> _THINGS TO DO_
**1.** According to the text on personal goodwill, what factors may a court consider when determining its value?
**2.** Summarize the text on personal goodwill in two sentences.
**3.** Continue the text on personal goodwill, writing the section that follows its final heading.

-- Begin TEXT TO READ --

A growing number of states now recognize personal goodwill as an asset subject to equitable distribution.[30]  Under this approach, goodwill need not be marketable to be subject to equitable distribution.  In order to determine its value, the court may look to factors such as the practitioner’s age, health, past earning power, reputation in the community, skill, knowledge and past success.[31]  This approach seems to rely more upon intrinsic value in recognizing that while personal goodwill cannot be bought or sold, it still has value to the professional as a going concern.  The problem is that the courts accepting this approach generally do not distinguish between personal and classic goodwill.[32]  Applying a sale-based valuation method to two very different assets – one that is transferable and one that is that is not – is not an accurate indicator of these assets’ true value.  In order to be truly accurate it seems as though a court must distinguish between the two and apply the appropriate valuation method to the corresponding component. 

C.     Should Goodwill be considered a Marital Asset?

-- End TEXT TO READ --
-- Begin DATA --

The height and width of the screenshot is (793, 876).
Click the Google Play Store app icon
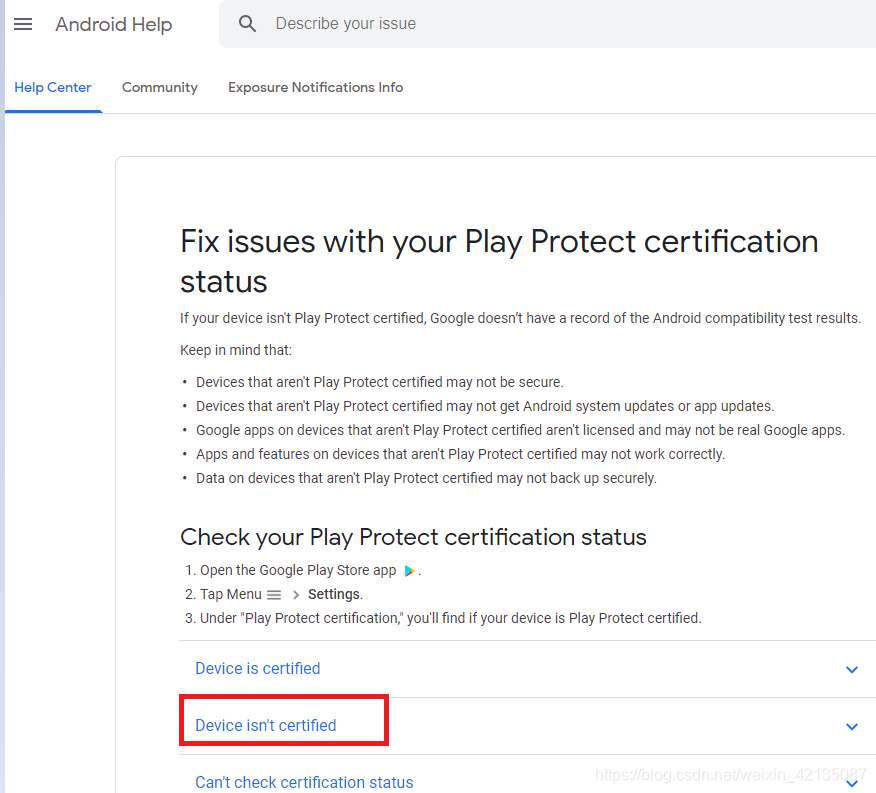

-- End DATA --

> _THE REPLIES_
**1.** The practitioner's age, health, past earning power, reputation in the community, skill, knowledge and past success.

**2.** More states now treat personal goodwill as an asset subject to equitable distribution even when it is not marketable, valuing it by factors such as the practitioner's age, health, earning power, reputation, skill and past success. However, these courts generally fail to distinguish personal goodwill from classic goodwill, so applying a sale-based valuation to both does not reflect their true value, and each component should get its own valuation method.

**3.**
Only those assets that are characterized as marital are subject to division among spouses.  Marital assets are those assets acquired by either spouse or both spouses during the course of the marriage whereas separate assets are generally those assets acquired before or after the marriage.[33]  Thus, the timing of the acquisition of assets is critical to the determination of whether an asset will be considered marital or separate for the purposes of equitable distribution.  Goodwill, an asset subject to equitable distribution, is based upon the future expectations of a business.[34]  This brings into question whether it is accurate to characterize goodwill as a marital asset or whether this violates the prohibition against sharing post-divorce earnings.[35]  Post-divorce earnings are a factor that should be considered for alimony calculations, not equitable distribution matters.  By characterizing goodwill as a marital asset, there is a risk that goodwill be counted for both property division purposes (equitable distribution) and for the purposes of calculating post-divorce support obligations (alimony).[36]  While some courts have excluded goodwill as a marital asset for this very reason, those courts choosing to include it for equitable distribution purposes should keep in mind the double-counting risk when awarding post-divorce support.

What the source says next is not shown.